PROVIDED PASSAGE -
These indexes have blue-chip companies that pay out a dividend, which in turn pays out investors.
These represent the sectors within a benchmark index for investors who want to track specific sectors like the S&P 500 Healthcare index or S&P 500 Consumer Discretionary index for leading consumer discretionary stocks.
These represent the key benchmark indexes for international stock markets. The FTSE 100 is the Financial Times Stock Exchange 100, representing leading companies in the U.S. The CAC 40 represents the largest 40 French stocks. The DAX represents 40 blue chips in German stocks. The top 225 Japanese companies comprise the Nikkei 225. The Hang Seng index represents the 73 largest companies in the Hong Kong stock market.
These indexes are arranged by their market capitalization. Benchmark indexes comprise large-cap companies with a market cap of $10 billion or higher. Mid-cap stocks have a market cap of $2 billion to $10 billion. Small-cap stocks have a market cap of $250 billion to $2 billion. Micro-cap stocks have a market valuation of less than $250 million. The S&P 400 MidCap and Russell 2000 Index are popular indexes categorized with companies falling into the appropriate market caps.
Example of a Market Index
Here's an example of one of the most widely followed benchmark indices, the S&P 500 index. We can examine it using an exchange-traded-fund (ETF) called the SPDR S&P 500 ETF Trust (NYSEARCA: SPY).
The S&P 500 index is a basket of around 500 stocks representing the performance of large-cap U.S. companies and the overall economy. It was started by Standard & Poor's in 1957. The index currently holds 504 stocks, with the five largest holdings accounting for over 20% of the index. The top three holdings are information technology leaders, including Apple Inc. (NASDAQ: AAPL), Microsoft Co. (NASDAQ: MSFT), Amazon.com Inc. (NASDAQ: AMZN), Nvidia Co. (NASDAQ: NVDA) and Alphabet Inc. (NASDAQ: GOOGL).
How to Use a Market Index
There are various ways to use a market index to help with investing and trading. One of the most common methods is to use a market index to compare the performance of your stocks or portfolio. Here are four steps to comparing a stock to the market index.

YOUR TASK - Please answer from the market index text: in what year did Standard & Poor's start the S&P 500 index? The data after this text is separate from it.

INFORMATION SHOWN -
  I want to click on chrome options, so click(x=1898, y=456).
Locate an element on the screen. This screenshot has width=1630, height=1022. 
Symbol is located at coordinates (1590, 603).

WRITTEN RESPONSE - 1957